We must not let our rulers load us with perpetual debt. We must make our election between economy and liberty or profusion and servitude. If we run into such debt, as that we must be taxed in our meat and in our drink, in our necessaries and our comforts, in our labors and our amusements, for our calling and our creeds…[we will] have no time to think, no means of calling our miss-managers to account but be glad to obtain subsistence by hiring ourselves to rivet their chains on the necks of our fellow-sufferers… And this is the tendency of all human governments. A departure from principle in one instance becomes a precedent for[ another]… till the bulk of society is reduced to be mere automatons of misery… And the fore-horse of this frightful team is public debt. Taxation follows that, and in its train wretchedness and oppression.
Was it John Adams?
There are two ways to conquer and enslave a nation. One is by sword, the other is by debt.
Was it James Madison?
I go on the principle that a public debt is a public curse.
Or George Washington?
As a very important source of strength and security, cherish public credit. One method of preserving it is, to use it as sparingly as possible; avoiding occasions of expense by cultivating peace, but remembering also that timely disbursements to prepare for danger frequently prevent much greater disbursements to repel it; avoiding likewise the accumulation of debt, not only by shunning occasions of expense, but by vigorous exertions in time of peace to discharge the debts, which unavoidable wars may have occasioned, not ungenerously throwing upon posterity the burthen, which we ourselves ought to bear.
Ben Franklin?
Rather go to bed with out dinner than to rise in debt.

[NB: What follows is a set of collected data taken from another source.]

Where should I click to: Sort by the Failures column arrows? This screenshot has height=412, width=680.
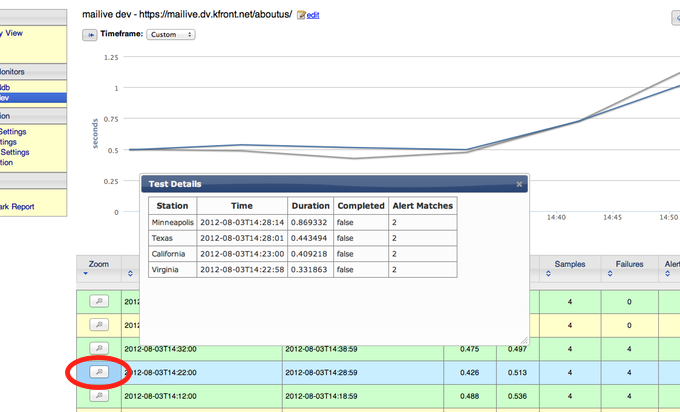[609, 274]
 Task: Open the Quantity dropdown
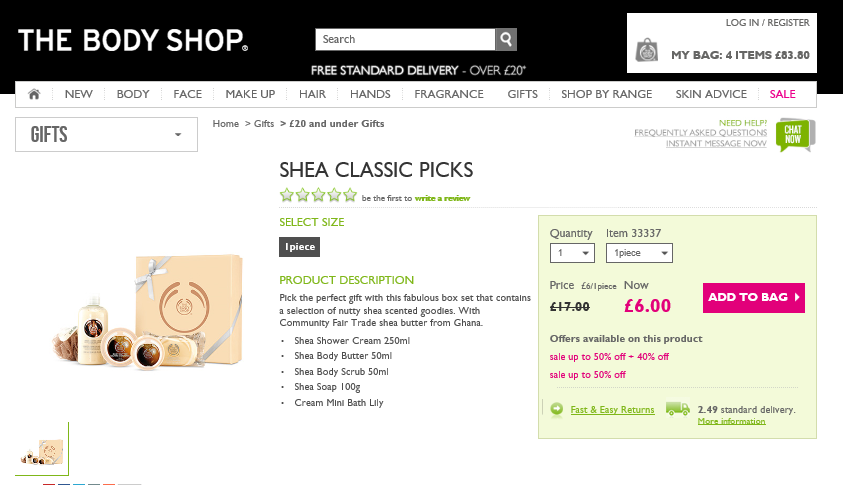pyautogui.click(x=573, y=253)
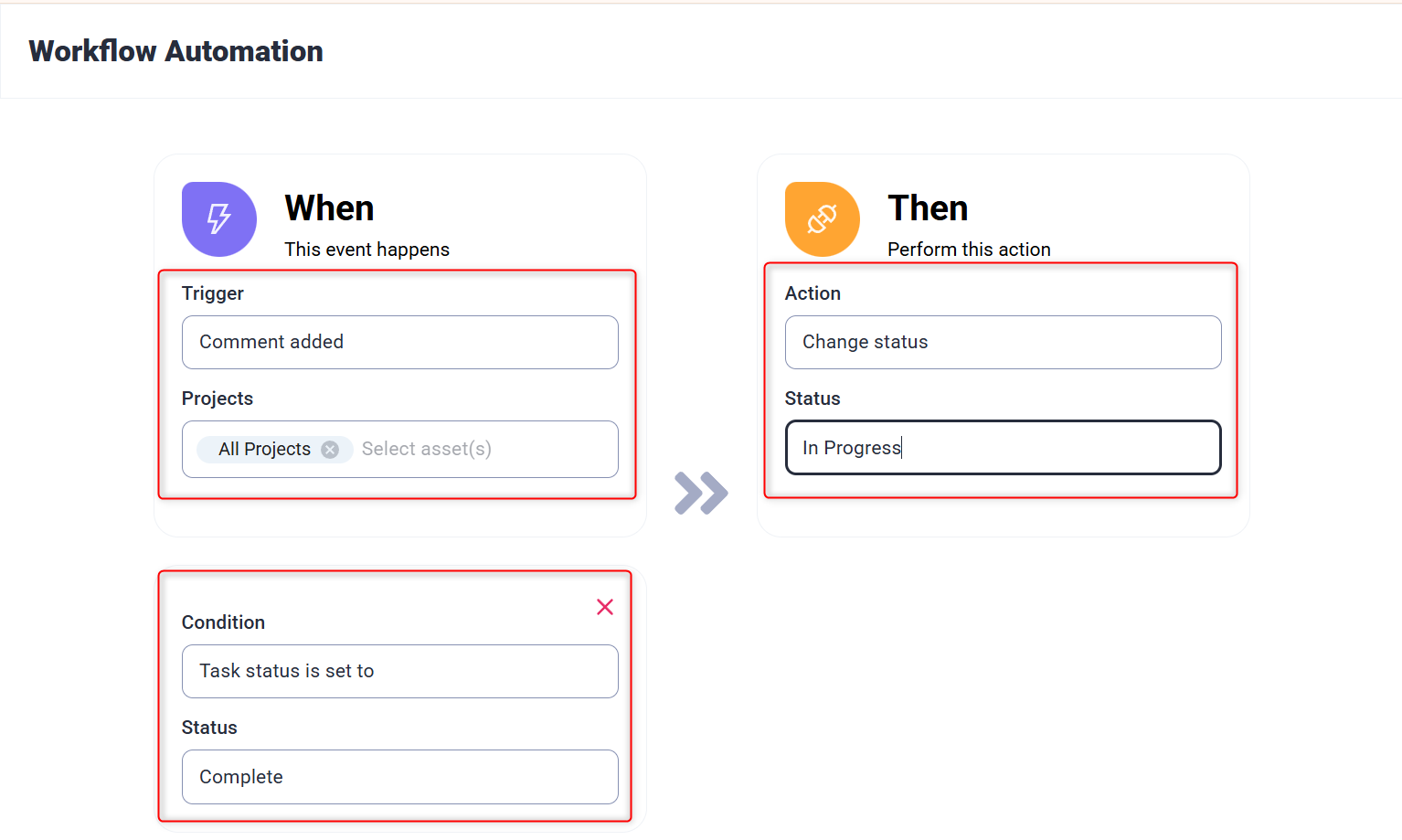Viewport: 1402px width, 840px height.
Task: Click the Condition field label
Action: pos(223,622)
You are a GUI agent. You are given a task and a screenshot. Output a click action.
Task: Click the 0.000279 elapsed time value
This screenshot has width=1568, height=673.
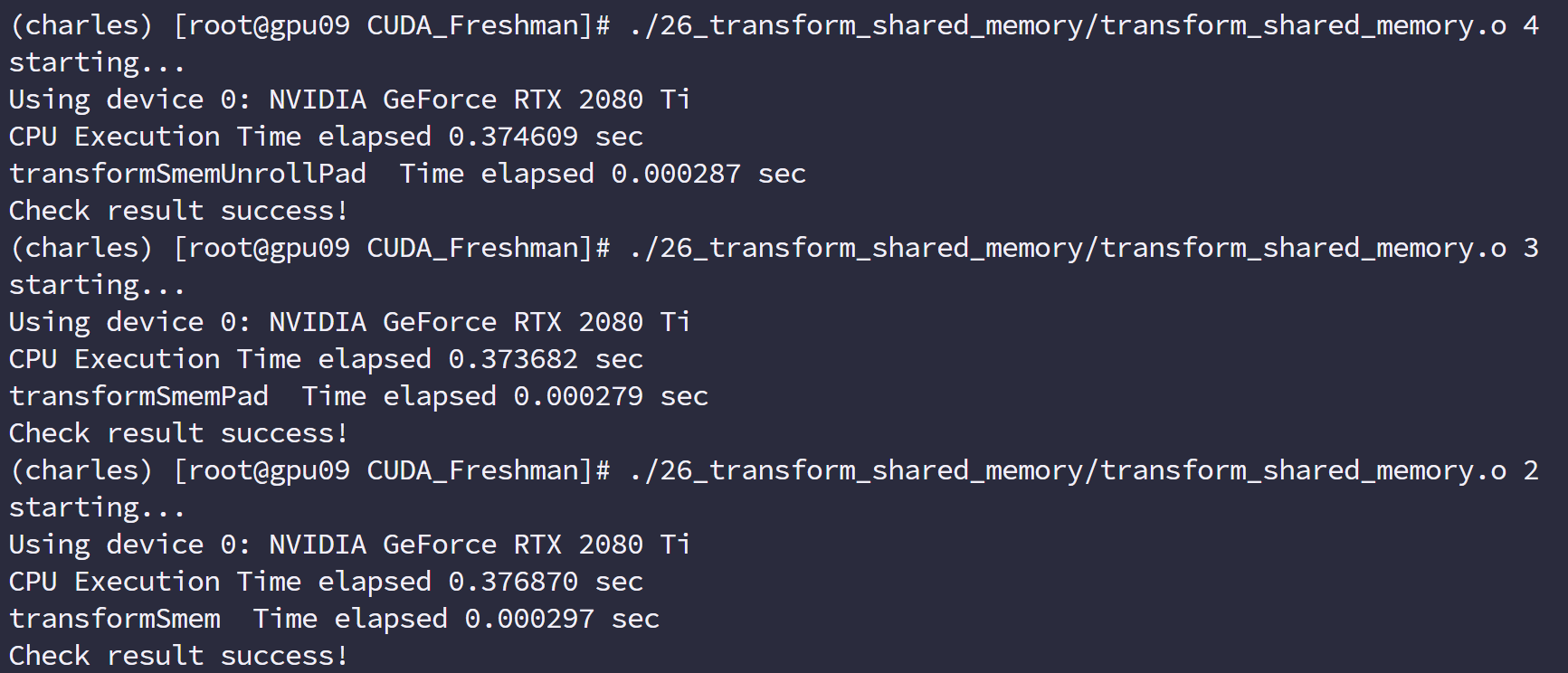pos(578,396)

Maybe they were talking about Alexander Hamilton. Hamilton was perhaps the friendliest of the bunch, but even he’s not exactly the most supportive voice on this issue.
A national debt, if it is not excessive, will be to us a national blessing.
In other words, the Advocate’s editors haven’t the faintest idea what they’re talking about. And that doesn’t stop them in the least from preaching to us about the most important national issue of the day.
We’re constantly told that the people in Louisiana are uninformed and don’t care about politics, and this is why the state performs so poorly on the various metrics applied to it. If this is so, perhaps one reason is that the people paid to inform and educate the public on matters political are so clearly devoid of understanding. As today’s editorial makes clear, anyone seeking enlightenment from that paper’s editorial page is doomed to blindness.